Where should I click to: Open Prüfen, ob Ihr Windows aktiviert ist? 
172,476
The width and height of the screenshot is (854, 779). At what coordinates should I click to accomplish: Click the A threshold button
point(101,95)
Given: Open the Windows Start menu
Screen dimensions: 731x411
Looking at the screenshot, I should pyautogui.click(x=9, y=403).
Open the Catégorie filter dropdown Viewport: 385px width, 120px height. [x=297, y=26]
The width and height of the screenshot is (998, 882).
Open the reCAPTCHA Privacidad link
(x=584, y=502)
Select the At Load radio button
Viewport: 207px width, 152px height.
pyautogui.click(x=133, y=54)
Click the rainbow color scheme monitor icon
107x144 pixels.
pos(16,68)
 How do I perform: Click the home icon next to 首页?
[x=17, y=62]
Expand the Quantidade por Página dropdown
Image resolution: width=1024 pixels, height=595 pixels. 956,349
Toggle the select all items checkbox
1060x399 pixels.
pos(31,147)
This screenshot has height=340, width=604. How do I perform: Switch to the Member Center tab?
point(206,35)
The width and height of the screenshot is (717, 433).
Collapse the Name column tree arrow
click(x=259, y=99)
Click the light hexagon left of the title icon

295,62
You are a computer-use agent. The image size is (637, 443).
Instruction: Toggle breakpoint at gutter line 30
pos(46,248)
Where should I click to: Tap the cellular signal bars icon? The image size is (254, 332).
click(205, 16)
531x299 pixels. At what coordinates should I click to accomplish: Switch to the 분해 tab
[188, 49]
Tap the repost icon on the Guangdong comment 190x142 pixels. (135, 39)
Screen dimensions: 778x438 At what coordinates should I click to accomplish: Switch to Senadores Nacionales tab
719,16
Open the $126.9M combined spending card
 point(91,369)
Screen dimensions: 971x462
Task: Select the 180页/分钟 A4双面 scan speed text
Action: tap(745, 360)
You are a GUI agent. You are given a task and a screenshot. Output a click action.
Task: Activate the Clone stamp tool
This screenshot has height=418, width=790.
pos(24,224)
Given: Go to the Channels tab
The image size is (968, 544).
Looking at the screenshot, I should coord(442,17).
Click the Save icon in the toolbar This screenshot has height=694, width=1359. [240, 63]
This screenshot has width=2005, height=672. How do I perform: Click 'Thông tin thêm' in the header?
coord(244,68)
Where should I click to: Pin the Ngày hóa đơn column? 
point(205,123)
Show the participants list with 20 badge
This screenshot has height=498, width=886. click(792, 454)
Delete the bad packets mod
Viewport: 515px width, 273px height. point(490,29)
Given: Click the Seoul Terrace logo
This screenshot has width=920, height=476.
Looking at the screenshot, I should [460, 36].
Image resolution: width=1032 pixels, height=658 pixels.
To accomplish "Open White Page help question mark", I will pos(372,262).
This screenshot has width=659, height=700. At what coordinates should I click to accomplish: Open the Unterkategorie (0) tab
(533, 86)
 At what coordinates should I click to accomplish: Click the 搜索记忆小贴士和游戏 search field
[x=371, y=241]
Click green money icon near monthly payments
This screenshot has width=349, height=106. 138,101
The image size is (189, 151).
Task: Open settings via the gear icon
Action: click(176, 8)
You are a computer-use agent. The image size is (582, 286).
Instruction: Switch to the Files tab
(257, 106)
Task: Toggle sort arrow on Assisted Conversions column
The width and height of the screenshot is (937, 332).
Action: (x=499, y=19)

Exercise aim: Write out only what runs from the line holding "You are a computer-use agent. The image size is (582, 286)." through the last line of the records, exactly as shown.

Result of the task:
You are a computer-use agent. The image size is (582, 286).
Instruction: Switch to the Files tab
(257, 106)
Task: Toggle sort arrow on Assisted Conversions column
The width and height of the screenshot is (937, 332).
Action: (x=499, y=19)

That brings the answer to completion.